---- Supplied records
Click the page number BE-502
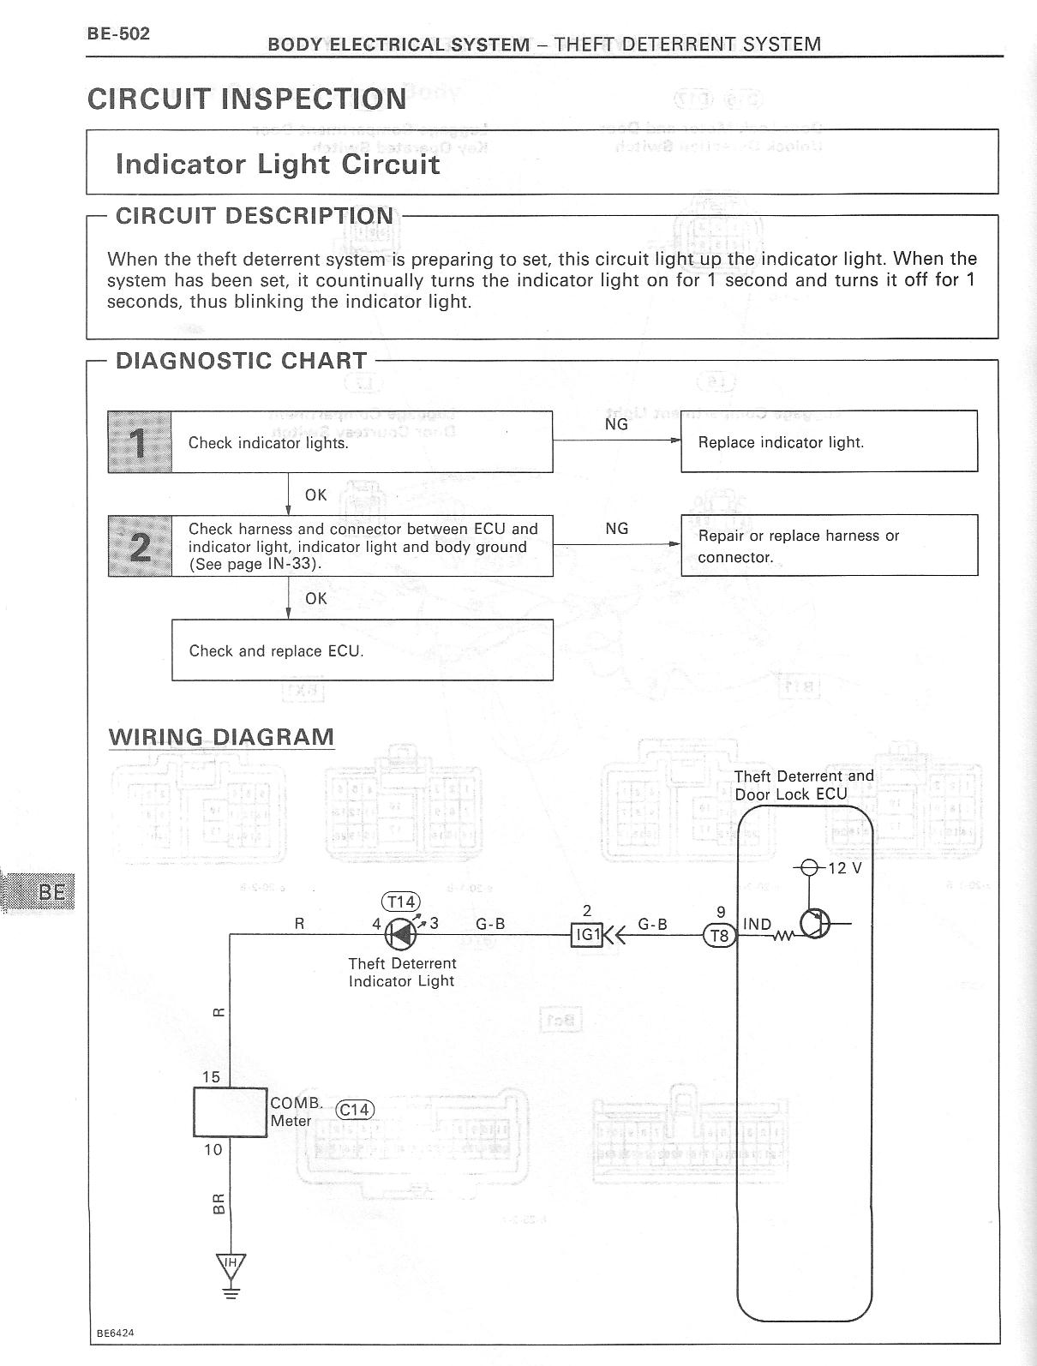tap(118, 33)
--------
---- Supplied records
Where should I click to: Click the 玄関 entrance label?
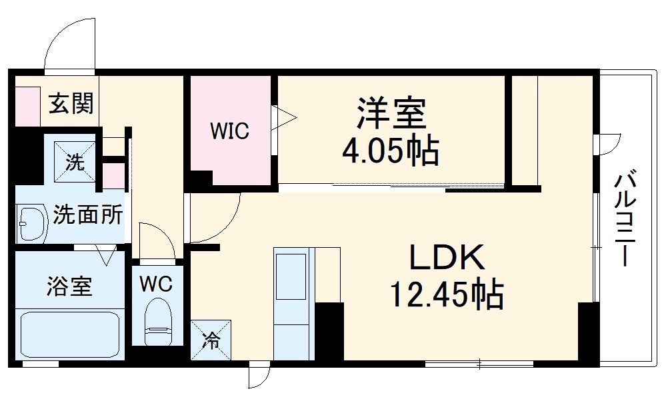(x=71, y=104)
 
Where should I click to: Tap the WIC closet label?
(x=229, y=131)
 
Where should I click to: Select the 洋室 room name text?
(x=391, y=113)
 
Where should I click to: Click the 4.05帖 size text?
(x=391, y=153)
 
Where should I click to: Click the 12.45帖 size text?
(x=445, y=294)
--------
---- Supplied records
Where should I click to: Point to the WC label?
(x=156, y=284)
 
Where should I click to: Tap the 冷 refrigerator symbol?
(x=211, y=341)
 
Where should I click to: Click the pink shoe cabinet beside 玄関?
--------
__Exercise details__. Put the lines starting with the one that contains "Where should I click to: Tap the 冷" and going on through the one that contains "Where should I click to: Click the pink", both included, into a numbered list, leaving out any blank lines.

__Response for this exercise__.
1. Where should I click to: Tap the 冷 refrigerator symbol?
2. (x=211, y=341)
3. Where should I click to: Click the pink shoe cabinet beside 玄関?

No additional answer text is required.